Data in this exercise —
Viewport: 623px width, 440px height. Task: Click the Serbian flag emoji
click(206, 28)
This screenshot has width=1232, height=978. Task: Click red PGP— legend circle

* * *

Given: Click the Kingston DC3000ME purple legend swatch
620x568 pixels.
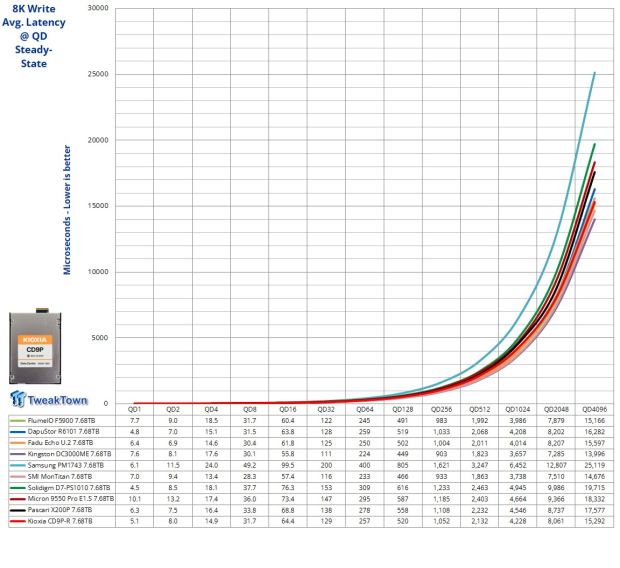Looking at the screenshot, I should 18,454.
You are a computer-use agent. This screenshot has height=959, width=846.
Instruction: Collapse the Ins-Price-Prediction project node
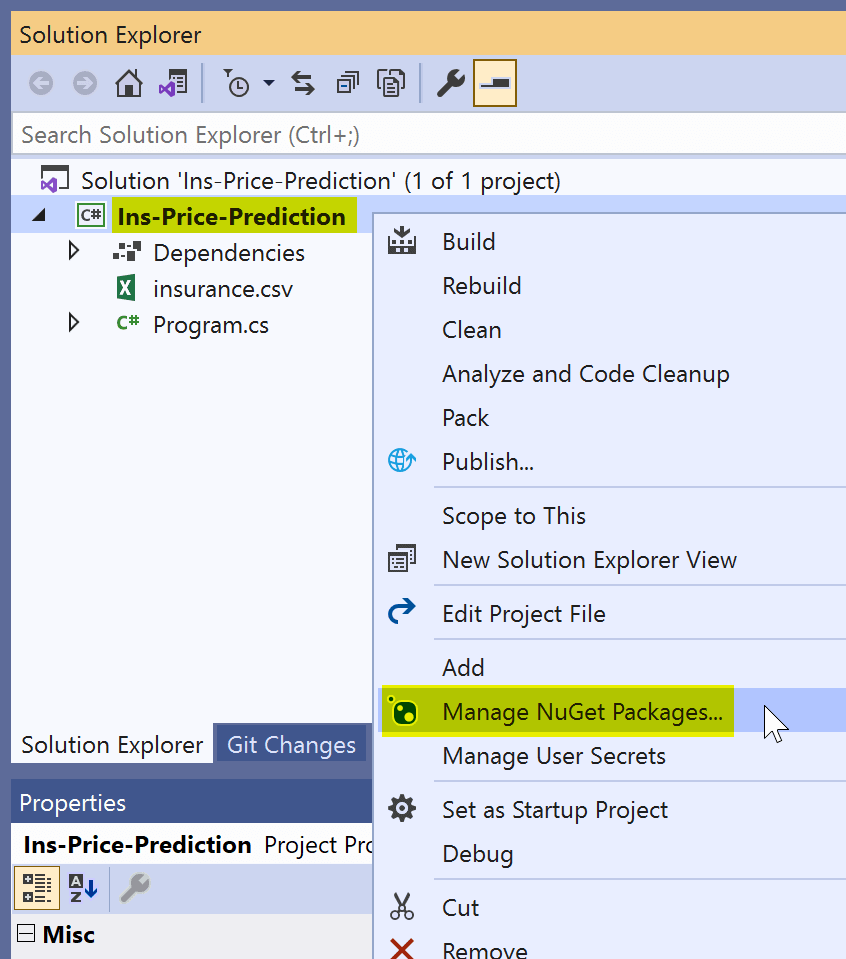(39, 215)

* * *

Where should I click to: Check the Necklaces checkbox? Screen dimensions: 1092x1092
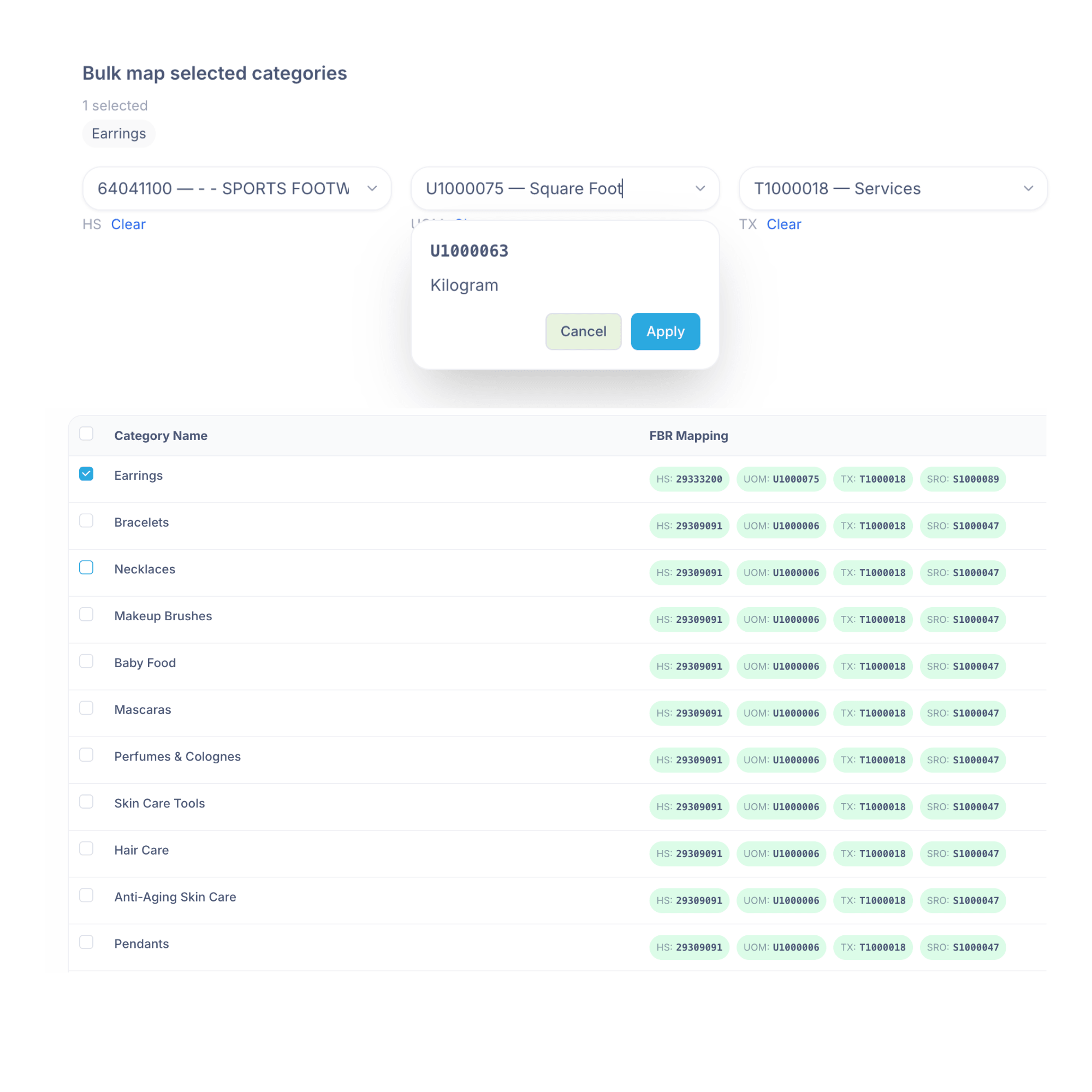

Set task —
Lay out as a numbered list the part that opens with the line containing "Viewport: 623px width, 440px" and closes with the line containing "This screenshot has width=1232, height=978.", leaving out any blank lines.

Written response —
1. Viewport: 623px width, 440px height. Task: Click the Serbian flag emoji
2. click(206, 28)
3. This screenshot has width=1232, height=978. Task: Click red PGP— legend circle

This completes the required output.